旧暦と太陰暦と太陰太陽暦

お久しぶりです。尚揮です。

本日は太陽暦や太陰暦の暦について書かせて頂きます。

それでは宜しくお願いいたします。

太陽をもとに暦を考えるのが太陽暦であったのに対し、旧暦は月をもとに考える暦法のことです。

月の満ち欠け、つまり新月から次の新月までを1ヶ月と考えるのが旧暦のベースとなります。

それだけですと「旧暦=太陰暦」と解釈されてしまう可能性があり、事実、旧暦とは太陰暦だと思っている方は多いのです。
ただしそれはまったくの間違いでなのです。
旧暦とは太陰暦ではありません。

旧暦とは、太陰太陽暦なのです。
この太陰暦と太陰太陽暦の違いこそが、旧暦を理解する最大のポイントとなります。

太陰暦
太陰暦とは、上記とまったく同じ復唱になってしまいますが、新月から次の新月までを1ヶ月と考える暦法のことです。
月の満ち欠けを観測すると、新月から次の新月をむかえるまでに、日数にして29日~30日かかります。


29日の場合は小の月、30日の場合は大の月と呼ばれ、小と大は不定期にやってきました。
新暦では、4月は30日、5月は31日、6月は30日という感じで1ヶ月の日数が決まっていますが、陰暦は定まっていないのです。

太陰暦の1ヶ月は平均して約29.5日となり、12ヶ月で354~355日。
1年は実際には365日と6時間弱であることを考えると、太陰暦はそれよりも約10日余り少ないのです。

そのため太陰暦を用い続けると、実際の季節と毎年約10日ずつどんどん乖離していき、農業などの基準として非常に重要であるはずの暦がまったくあてにならないものになってしまうのです。
純粋な太陰暦は農業などの基準に用いるには問題が多すぎるのです。

太陰太陽暦
太陰暦の問題点、すなわち年に約10日ずつ起こり続ける実際の季節との乖離を修正するために考え出された暦法が、太陰太陽暦である。
旧暦とは太陰太陽暦のことですが、旧暦とは太陰暦の修正版ともいえるものなのです。

それで焦点は太陰太陽暦とは何かということなるのですが、これは名前のとおり、太陰暦をベースにしながら、修正方法として太陽暦を参考にする、という暦法です。
これだけでは何のことか全くわからないので、具体的に考えていきます。

まず、1ヶ月は太陰暦と同じく、月の満ち欠けによって決定します。
ですので、1ヶ月は約29.5日となり、1年は約354~355日。

すると毎年約10日余りのズレが生じるものですから、太陰太陽暦ではこの約10日の誤差を埋めるために、閏月というものを考え出しました。
閏年ではなく、閏月。
19年に7度、この閏月を置く年をつくることによって誤差を解消させ、太陽が基準となる季節と暦の関係を合わせたのです。
つまり太陰太陽暦では、約3年に一度の割合で、1年が13ヶ月となる年が出現していたのです。

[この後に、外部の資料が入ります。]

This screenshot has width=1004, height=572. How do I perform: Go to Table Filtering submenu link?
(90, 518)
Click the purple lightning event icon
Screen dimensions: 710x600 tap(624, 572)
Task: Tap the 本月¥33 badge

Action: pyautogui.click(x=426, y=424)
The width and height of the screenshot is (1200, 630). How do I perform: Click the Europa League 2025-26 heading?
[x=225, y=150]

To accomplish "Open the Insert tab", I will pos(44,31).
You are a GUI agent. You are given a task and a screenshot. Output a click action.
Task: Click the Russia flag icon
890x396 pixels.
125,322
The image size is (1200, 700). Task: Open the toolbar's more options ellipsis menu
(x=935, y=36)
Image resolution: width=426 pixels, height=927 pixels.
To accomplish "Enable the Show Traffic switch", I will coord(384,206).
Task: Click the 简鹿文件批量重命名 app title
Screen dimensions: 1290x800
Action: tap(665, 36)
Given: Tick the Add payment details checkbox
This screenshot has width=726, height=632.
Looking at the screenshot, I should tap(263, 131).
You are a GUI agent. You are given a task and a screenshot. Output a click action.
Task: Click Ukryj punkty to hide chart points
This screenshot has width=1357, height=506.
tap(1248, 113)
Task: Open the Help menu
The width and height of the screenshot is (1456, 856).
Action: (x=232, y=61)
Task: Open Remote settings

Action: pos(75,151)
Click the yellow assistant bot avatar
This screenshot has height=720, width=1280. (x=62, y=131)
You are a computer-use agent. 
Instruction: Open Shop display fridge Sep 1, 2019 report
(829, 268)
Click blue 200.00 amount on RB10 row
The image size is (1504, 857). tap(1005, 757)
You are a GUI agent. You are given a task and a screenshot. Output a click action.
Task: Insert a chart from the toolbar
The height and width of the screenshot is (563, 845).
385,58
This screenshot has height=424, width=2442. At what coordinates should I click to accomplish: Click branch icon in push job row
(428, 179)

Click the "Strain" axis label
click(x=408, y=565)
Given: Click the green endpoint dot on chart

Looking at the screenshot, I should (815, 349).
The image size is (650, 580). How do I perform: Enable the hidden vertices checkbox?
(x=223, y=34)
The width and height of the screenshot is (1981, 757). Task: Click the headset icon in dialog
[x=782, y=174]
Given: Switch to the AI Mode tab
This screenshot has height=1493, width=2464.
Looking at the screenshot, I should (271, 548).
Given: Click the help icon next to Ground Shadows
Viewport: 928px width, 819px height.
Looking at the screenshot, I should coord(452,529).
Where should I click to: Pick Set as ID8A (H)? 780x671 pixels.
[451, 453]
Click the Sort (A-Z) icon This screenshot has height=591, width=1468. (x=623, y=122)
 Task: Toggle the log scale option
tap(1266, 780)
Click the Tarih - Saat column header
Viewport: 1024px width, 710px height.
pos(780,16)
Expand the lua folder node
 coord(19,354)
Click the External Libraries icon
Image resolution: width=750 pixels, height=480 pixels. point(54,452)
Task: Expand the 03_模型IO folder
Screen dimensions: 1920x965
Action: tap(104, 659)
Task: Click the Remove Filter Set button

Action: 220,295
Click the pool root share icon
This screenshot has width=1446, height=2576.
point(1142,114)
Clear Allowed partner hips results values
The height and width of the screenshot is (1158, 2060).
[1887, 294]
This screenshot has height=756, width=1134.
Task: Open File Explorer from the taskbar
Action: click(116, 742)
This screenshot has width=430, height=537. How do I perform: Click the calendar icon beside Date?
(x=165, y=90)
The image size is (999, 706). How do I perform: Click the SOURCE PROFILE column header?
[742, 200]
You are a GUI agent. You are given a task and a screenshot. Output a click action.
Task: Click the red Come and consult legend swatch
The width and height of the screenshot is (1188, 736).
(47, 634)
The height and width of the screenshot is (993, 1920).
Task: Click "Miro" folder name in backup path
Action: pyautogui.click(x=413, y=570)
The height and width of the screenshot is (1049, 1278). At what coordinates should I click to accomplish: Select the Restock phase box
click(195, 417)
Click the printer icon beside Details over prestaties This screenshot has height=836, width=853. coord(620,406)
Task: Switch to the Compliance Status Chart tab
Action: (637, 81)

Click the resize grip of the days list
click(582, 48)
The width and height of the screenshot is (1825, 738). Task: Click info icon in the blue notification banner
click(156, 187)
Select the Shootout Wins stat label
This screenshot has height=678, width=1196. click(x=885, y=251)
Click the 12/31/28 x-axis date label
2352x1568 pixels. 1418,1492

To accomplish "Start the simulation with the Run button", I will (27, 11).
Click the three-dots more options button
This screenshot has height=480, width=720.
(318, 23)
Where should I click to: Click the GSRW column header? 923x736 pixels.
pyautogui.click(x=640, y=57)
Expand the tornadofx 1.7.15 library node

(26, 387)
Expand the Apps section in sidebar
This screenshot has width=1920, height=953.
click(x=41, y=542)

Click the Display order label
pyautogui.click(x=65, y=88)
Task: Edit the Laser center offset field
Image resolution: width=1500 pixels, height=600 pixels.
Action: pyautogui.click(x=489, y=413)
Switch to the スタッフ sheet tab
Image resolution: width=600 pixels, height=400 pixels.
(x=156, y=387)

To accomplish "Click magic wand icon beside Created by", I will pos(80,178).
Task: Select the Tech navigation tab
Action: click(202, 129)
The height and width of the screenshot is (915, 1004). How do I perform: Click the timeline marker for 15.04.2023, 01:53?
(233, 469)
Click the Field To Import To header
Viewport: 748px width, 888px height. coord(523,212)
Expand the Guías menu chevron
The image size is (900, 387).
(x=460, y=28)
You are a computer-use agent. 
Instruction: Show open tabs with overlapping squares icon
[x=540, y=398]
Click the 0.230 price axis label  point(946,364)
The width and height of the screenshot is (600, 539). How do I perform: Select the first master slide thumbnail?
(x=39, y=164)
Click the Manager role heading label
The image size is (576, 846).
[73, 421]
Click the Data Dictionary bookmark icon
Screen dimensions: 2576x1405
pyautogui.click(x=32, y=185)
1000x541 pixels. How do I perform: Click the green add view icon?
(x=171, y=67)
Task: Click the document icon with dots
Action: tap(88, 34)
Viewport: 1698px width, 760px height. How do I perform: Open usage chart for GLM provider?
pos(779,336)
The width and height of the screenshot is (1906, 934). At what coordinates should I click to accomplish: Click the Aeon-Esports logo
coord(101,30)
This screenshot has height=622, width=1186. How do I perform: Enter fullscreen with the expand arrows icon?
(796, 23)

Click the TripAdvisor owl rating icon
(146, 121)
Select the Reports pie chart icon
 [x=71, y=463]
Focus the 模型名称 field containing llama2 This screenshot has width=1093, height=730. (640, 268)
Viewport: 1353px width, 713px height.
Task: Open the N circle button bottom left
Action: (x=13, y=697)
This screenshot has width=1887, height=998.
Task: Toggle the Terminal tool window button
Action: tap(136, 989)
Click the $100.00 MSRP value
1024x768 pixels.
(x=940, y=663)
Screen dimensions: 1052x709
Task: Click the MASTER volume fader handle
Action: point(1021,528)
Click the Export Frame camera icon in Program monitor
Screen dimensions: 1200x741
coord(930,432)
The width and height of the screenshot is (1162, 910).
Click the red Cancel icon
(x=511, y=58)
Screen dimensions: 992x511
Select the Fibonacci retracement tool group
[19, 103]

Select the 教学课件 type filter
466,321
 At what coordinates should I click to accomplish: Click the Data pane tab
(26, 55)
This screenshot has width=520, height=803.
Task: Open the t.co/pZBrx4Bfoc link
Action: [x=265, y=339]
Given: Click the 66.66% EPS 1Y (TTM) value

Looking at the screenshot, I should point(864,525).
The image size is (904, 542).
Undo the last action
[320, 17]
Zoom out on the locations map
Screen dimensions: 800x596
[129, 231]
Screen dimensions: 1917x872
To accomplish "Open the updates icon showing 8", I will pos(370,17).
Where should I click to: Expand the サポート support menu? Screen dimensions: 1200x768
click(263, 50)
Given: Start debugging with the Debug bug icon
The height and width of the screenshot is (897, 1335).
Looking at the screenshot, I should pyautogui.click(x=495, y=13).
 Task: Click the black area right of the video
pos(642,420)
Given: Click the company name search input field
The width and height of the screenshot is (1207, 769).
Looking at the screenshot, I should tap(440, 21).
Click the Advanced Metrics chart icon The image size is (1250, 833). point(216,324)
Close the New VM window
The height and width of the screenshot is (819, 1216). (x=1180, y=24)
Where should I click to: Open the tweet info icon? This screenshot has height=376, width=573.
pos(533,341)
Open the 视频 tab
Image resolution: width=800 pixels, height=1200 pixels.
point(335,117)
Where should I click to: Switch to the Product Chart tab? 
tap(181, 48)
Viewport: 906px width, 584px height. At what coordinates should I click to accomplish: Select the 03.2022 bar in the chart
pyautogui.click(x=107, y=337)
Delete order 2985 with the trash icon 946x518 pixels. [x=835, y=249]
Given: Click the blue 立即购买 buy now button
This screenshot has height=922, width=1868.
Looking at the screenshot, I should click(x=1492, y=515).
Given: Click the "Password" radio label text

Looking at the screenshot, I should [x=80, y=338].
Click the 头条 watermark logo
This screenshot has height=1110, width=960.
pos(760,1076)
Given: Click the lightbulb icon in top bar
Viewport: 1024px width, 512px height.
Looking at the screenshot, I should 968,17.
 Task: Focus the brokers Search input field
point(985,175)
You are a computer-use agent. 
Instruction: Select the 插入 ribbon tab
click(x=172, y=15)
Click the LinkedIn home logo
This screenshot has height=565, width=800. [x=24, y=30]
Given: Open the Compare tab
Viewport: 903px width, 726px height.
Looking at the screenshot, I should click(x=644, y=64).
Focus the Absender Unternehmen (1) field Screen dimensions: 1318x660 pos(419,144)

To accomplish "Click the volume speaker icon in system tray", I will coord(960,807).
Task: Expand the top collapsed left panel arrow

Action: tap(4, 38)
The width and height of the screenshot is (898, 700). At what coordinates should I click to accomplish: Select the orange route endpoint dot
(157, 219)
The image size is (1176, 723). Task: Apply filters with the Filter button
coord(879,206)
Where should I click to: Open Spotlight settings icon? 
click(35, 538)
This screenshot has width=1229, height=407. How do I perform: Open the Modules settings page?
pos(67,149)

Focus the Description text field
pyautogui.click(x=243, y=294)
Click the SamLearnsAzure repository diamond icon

この事実は、知っている人にとっては「何を今さら大声をだして」
と、当たり前の既成事実にすぎないのですが、知らない人にとっては
「1年が13ヶ月になる年があった!? それも約3年に一度の頻度で!!?」
と、驚愕の事実となります。

閏月が生じる年は1年が13ヶ月になるのですが、12月の次に13月という月が出現するのではなく、なるべく季節が適切になるような時期に閏月を追加する形で置かれていきました。
旧暦では1・2・3月は春、4・5・6月は夏、7・8・9月は秋、10・11・12月は冬と決まっていたので、そのようになるよう調節する時期に閏月を置いたのです。
4月の後に閏月を置くのが季節の維持にふさわしいのなら、4月の次に5月ではなく「閏4月」を置く、というような具合です。